━━━ Records for this task ━━━

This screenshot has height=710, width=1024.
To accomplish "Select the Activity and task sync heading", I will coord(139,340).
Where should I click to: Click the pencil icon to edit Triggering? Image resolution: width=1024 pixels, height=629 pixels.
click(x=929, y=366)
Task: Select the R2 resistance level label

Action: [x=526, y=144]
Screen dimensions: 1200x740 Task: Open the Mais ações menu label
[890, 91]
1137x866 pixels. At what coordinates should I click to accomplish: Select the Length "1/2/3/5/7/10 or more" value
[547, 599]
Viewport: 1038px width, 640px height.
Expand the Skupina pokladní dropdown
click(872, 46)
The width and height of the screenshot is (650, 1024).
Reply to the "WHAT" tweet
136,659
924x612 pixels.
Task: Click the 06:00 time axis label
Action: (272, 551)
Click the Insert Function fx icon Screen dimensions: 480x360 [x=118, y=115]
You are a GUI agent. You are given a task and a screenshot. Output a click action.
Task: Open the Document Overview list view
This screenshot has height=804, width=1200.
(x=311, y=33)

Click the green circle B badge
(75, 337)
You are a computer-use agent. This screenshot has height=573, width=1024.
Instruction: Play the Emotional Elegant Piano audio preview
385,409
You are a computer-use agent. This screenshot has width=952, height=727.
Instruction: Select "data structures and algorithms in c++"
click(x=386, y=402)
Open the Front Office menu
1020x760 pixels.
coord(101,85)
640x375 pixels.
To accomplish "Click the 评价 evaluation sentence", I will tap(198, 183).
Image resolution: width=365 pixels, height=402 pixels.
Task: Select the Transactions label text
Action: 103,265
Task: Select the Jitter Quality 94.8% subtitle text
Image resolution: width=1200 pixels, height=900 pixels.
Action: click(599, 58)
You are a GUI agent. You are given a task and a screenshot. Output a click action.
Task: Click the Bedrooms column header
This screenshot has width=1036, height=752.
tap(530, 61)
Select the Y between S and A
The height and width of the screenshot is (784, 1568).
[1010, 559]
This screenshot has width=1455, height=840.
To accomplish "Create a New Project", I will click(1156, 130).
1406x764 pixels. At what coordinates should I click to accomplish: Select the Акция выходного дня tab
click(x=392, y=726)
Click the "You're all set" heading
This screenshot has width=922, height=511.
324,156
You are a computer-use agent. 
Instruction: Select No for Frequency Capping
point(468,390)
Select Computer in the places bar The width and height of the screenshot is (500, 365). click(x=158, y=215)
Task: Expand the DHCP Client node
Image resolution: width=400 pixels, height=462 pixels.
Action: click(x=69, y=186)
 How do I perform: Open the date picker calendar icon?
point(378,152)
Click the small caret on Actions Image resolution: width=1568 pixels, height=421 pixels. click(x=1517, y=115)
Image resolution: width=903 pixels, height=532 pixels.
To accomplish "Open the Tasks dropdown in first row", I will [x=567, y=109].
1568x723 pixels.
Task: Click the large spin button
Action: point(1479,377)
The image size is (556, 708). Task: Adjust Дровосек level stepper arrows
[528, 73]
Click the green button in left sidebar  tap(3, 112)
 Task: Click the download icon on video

━━━

**Aim of the exercise:**
Using the records above, list each line that includes "agent".

**Result for this task:**
You are a GUI agent. You are given a task and a screenshot. Output a click action.
You are a computer-use agent. This screenshot has height=573, width=1024.
You are a computer-use agent. This screenshot has width=952, height=727.
You are a GUI agent. You are given a task and a screenshot. Output a click action.
You are a computer-use agent. 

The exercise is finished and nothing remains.